Lutte contre le VIH au Burkina Faso : Un taux de séroprévalence à 0,5% et de nouvelles ambitions pour 2030
Le Conseil national de lutte contre le SIDA et les infections sexuellement transmissibles (CNLS-IST) a tenu, le mardi 24 février 2026 à Ouagadougou, un atelier de restitution du Plan stratégique national de lutte contre le VIH, le SIDA et les IST (PSN 2026-2030). Ce nouveau référentiel vise une réduction drastique de la mortalité et des nouvelles infections au Burkina Faso.
La riposte nationale affiche des résultats encourageants. Selon le Dr Seydou Ouattara, Secrétaire permanent du CNLS-IST, le taux de séroprévalence est tombé à 0,5 % en 2025. Si ces avancées témoignent de l’efficacité des actions menées ces cinq dernières années, le chemin vers l’élimination de la maladie reste parsemé d’obstacles. Et d’indiquer que c’est précisément pour répondre à ces enjeux que le PSN 2026-2030 a été élaboré.
« L’atelier de restitution du Plan stratégique national de lutte contre le VIH, le Sida et les infections sexuellement transmissibles constitue une étape déterminante. Il ne s’agit pas seulement de valider un document technique, mais de consolider un engagement national, d’assurer l’alignement des interventions et de garantir que ce PSN 2026-2030 reflète fidèlement les priorités du terrain, les attentes des populations et les exigences d’efficacité et de redevabilité », a souligné le Dr Seydou Ouattara.
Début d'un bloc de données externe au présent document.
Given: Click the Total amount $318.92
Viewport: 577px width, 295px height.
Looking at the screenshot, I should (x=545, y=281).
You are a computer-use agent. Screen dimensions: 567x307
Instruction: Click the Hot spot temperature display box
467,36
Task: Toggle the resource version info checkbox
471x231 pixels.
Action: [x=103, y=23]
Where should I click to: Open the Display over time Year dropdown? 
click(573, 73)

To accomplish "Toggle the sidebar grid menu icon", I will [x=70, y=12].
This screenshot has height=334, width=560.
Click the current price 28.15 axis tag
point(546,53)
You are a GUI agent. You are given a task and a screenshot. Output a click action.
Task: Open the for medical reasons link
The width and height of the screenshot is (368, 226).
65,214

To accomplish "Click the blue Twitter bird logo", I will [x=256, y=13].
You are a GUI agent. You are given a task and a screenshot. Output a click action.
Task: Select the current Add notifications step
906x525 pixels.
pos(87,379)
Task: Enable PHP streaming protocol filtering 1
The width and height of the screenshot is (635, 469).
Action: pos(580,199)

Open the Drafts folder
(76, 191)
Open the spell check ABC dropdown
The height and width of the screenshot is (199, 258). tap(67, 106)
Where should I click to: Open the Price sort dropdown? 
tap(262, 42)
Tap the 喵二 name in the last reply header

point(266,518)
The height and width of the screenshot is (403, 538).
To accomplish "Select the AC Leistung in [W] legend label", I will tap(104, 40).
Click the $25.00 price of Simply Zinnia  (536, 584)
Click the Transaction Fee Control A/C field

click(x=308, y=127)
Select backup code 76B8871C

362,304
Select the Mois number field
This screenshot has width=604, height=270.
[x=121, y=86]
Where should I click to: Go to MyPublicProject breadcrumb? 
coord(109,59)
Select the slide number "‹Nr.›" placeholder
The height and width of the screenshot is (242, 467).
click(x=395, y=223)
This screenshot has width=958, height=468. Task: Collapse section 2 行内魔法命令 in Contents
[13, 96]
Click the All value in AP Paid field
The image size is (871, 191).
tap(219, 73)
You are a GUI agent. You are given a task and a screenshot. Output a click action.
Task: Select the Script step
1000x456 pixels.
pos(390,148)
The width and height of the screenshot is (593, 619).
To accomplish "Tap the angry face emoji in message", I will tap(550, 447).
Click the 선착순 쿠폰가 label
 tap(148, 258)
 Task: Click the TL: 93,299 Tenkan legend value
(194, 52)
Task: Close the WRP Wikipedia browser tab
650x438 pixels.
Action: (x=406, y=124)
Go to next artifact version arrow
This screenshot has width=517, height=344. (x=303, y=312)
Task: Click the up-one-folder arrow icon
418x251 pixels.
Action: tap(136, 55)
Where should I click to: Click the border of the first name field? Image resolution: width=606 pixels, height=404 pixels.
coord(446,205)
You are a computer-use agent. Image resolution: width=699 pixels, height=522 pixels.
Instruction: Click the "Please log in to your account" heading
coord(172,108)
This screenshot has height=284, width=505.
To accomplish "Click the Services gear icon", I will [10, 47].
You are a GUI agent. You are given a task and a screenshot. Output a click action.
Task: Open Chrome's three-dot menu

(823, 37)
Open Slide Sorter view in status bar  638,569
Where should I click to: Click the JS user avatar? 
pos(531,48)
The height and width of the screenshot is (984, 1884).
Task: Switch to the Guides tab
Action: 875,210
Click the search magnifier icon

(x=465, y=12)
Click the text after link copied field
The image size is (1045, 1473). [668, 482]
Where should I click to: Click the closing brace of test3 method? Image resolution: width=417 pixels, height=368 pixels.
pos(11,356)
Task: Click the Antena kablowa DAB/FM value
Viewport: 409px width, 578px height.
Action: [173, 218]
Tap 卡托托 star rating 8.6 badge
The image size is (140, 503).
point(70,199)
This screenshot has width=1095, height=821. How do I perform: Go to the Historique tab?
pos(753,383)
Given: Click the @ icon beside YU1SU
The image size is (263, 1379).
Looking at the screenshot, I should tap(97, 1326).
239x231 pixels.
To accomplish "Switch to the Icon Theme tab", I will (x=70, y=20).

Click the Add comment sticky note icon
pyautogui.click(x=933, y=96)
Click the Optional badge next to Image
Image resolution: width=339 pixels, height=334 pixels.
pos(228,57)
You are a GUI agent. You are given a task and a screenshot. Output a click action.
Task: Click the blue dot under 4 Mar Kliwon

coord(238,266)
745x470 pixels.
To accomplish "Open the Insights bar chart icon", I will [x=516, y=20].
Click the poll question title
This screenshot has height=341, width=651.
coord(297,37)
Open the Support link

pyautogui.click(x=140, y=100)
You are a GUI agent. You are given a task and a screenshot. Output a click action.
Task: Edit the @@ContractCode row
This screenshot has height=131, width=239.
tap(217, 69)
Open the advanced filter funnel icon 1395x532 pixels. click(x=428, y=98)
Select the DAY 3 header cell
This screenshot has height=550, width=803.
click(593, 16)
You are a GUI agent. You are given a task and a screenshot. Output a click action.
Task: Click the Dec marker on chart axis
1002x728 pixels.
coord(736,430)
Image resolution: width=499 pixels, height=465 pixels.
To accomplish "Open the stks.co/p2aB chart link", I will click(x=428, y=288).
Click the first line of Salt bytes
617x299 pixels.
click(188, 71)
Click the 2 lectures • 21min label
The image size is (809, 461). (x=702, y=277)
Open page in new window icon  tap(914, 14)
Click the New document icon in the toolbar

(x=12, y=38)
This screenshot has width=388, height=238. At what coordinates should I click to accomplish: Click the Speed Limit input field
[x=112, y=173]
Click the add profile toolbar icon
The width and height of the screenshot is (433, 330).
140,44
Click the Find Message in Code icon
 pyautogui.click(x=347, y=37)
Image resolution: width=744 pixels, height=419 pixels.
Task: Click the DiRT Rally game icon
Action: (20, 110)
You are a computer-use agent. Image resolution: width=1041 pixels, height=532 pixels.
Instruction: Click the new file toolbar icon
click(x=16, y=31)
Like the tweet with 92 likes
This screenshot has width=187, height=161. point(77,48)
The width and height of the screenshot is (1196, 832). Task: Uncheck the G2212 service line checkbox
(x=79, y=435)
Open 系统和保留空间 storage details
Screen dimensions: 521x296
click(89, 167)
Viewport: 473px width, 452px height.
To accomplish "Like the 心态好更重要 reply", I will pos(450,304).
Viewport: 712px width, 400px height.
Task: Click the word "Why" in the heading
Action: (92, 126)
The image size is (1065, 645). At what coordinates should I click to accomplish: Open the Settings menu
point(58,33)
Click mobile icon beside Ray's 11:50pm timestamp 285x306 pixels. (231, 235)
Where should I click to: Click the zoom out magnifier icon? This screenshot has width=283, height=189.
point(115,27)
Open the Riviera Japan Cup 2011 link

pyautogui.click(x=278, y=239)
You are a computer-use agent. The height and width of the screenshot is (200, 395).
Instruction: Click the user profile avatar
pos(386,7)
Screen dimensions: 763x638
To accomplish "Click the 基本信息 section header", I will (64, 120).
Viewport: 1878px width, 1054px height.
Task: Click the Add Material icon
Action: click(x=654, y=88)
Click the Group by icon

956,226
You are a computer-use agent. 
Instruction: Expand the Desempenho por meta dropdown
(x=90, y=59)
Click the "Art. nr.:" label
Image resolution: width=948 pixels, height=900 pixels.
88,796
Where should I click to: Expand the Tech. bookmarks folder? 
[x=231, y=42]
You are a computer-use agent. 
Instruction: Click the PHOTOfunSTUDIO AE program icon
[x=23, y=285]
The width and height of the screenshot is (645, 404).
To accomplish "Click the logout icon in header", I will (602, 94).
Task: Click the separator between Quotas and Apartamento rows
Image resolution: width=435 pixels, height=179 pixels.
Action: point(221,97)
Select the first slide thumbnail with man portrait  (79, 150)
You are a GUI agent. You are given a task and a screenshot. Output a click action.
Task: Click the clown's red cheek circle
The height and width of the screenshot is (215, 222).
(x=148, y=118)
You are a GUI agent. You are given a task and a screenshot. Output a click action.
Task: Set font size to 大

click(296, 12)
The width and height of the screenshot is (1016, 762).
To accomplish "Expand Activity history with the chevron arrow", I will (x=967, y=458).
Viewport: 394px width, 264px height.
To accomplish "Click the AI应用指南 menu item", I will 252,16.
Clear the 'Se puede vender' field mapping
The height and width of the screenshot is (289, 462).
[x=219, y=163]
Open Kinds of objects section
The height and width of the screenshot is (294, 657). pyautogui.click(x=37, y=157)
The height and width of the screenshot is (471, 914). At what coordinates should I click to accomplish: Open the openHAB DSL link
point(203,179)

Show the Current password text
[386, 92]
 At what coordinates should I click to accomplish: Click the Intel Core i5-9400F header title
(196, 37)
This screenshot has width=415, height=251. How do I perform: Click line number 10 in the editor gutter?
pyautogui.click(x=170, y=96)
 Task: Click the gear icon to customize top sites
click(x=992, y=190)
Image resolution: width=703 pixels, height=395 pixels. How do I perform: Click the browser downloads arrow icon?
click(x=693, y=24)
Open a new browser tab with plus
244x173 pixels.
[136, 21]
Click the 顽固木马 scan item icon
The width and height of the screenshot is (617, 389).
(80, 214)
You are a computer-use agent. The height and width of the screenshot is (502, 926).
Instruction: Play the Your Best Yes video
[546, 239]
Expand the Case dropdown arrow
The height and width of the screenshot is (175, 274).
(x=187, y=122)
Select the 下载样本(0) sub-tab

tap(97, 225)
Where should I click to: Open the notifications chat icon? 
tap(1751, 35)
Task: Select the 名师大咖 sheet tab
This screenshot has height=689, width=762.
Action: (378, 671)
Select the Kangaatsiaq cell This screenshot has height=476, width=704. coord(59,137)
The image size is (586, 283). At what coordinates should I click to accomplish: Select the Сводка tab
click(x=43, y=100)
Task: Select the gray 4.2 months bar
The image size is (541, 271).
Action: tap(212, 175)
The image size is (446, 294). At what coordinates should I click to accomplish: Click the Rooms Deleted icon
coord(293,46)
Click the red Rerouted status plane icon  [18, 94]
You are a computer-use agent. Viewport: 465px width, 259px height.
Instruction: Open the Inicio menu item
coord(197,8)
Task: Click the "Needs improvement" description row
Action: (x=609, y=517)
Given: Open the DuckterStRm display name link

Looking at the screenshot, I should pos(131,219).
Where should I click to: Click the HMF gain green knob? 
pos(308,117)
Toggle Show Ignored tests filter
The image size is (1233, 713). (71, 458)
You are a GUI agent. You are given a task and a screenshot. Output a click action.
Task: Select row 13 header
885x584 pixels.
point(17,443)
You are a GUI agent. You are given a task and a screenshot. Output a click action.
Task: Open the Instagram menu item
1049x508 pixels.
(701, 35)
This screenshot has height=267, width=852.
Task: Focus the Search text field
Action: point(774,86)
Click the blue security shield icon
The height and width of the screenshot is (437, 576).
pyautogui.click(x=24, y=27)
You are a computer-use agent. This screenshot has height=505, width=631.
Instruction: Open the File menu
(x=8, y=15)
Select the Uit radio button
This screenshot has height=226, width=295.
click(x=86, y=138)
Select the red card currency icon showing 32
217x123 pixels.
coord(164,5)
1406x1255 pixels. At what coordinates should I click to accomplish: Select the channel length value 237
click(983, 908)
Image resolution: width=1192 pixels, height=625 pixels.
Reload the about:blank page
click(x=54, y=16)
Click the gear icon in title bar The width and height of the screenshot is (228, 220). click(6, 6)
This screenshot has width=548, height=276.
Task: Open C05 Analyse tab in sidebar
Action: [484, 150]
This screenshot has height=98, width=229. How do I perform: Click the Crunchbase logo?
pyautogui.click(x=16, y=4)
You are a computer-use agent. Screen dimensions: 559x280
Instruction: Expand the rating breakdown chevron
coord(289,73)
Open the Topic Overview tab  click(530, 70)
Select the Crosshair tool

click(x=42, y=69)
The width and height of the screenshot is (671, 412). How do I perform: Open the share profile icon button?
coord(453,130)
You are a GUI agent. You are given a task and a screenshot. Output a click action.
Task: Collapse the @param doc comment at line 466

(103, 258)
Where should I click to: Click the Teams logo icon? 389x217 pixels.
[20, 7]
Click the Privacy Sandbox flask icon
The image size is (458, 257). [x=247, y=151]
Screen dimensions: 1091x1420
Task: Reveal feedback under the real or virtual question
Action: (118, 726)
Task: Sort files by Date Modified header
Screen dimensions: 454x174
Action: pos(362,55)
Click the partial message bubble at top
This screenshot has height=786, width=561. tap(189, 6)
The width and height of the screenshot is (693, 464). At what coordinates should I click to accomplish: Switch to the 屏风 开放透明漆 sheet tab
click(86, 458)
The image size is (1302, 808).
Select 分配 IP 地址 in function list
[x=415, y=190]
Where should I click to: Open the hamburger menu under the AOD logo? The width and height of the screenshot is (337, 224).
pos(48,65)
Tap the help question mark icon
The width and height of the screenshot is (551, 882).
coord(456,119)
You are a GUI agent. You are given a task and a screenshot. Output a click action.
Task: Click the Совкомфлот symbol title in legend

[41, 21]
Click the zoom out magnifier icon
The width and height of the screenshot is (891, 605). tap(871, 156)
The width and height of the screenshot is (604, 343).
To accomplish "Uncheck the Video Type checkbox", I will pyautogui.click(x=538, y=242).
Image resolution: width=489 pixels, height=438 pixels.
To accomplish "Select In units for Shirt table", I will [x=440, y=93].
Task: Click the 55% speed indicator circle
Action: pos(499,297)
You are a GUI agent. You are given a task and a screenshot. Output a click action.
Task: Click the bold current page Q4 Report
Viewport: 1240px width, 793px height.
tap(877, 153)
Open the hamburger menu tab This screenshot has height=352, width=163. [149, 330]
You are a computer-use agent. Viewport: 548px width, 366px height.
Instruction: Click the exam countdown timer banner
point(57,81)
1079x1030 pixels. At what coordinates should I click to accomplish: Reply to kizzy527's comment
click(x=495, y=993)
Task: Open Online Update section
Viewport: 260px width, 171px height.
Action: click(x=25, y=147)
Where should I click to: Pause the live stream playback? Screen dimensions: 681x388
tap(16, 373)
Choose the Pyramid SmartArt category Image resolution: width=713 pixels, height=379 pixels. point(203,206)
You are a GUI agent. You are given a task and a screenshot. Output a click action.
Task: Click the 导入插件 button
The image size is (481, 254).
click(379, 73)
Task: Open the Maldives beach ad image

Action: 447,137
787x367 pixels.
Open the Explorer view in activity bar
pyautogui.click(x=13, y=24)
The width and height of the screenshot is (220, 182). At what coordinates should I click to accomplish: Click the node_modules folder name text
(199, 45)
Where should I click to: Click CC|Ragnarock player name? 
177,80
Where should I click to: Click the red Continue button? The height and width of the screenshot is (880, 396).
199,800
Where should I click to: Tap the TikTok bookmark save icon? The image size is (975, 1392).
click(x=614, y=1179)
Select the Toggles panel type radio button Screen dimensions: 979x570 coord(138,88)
A l’en croire, l’ambition du Burkina Faso est claire. C’est à dire bâtir une nation où le VIH, le SIDA et les IST ne constituent plus une menace pour la santé publique. Pour lui, cette vision repose sur trois piliers fondamentaux dont l’accès universel aux soins et à la prévention, l’accompagnement inclusif sans aucune forme de discrimination et la pérennité de la réponse à travers une gouvernance renforcée.
Par ailleurs, le Dr Seydou Ouattara a précisé que pour la période quinquennale à venir, le gouvernement et ses partenaires concentreront leurs efforts sur la réduction des nouvelles infections et de la mortalité liée au VIH et aux comorbidités.
Une mention spéciale sera faite aussi sur l’amélioration de la qualité de vie des patients et des populations vulnérables ; l’innovation thérapeutique et préventive ; la redevabilité et l’efficacité des interventions sur le terrain ; un engagement fort des partenaires techniques et financiers.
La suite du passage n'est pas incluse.